De Palma had sought references from Spielberg and Lawrence Kasdan who both encouraged him to cast Kevin Costner. Largely unknown at the time, Costner was nevertheless vocal with his contributions saying in interviews “It’s one thing to have a lack of experience, but if you do something incredibly stupid you’re not going to win people’s sympathy. I wanted to try and straighten that out but in certain instances I had to go along with the director”.
A scripted shoot out at a race track with an exploding petrol tanker followed by a chase sequence involving period trains was more than the budget could handle and Paramount finally said “no”. De Palma demanded a railway station be found and made up his famous homage to Battleship Potemkin over two weeks of night shoots at Union Station.
Spielberg was elated that his friend had injected so many of his trademarks into his first really mainstream picture. The Untouchables has a “creeper sequence”, a “hold out sequence”, an arc shot, Steadicam, and homages to Foreign Correspondent and Vertigo. With the final budget coming in at $22.5 million the director famously completed the last shot, in the cold outside Roosevelt University which doubles for the entrance to the Lexington Hotel, got on a plane and went home without speaking to anyone. When Paramount got nervous over the violence he simply told Linson: “Final Cut”.
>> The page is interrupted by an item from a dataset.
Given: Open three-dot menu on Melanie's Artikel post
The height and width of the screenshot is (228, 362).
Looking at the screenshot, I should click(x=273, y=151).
Confidence in the finished film was high. The trailer for The Untouchables was attached to all 2,326 prints of Beverly Hills Cop II. With no competition except Harry and the Hendersons, The Untouchables opened on Wednesday 3rd June to a $10 million weekend. The film was rush released in the UK, opening in 70mm at the Empire Leicester Square on September 18th. The 70mm presentation transferred to the ABC Shaftesbury Avenue in 1988.
Stephen Burum told American Cinematographer that “Shooting anamorphic you can hold the compositional integrity better, integrity maintained in 70mm OAR blow up”. It’s been rumoured that Paramount used to test all 70mm prints on the lot before they were shipped. The Untouchables was released under the Theatre Alignment Programme created by LucasFilm in 1983. 70mm prints went out with a letter in De Palma’s name advising projectionists that 70mm prints were hard matted to the 2.35:1 aspect ratio, meaning bars would be visible at the top and bottom of the screen and offering guidance on the best presentation. You can find these to read on in70mm.com. The print we’re showing today is a print marked for preservation on very generous loan from the BFI Archive.
Linson went on to Executive Produce two seasons of a new TV Untouchables from 1993 to 1994 starring Tom Amandes as Ness, William Forsythe as Al Capone and John Rhys-Davis as Sean Connery. I suggest we skip that and revel in Ennio Morricone’s pulsating Oscar nominated theme The Strength of the Righteous. Widescreeners, please enjoy the definitive big screen The Untouchables.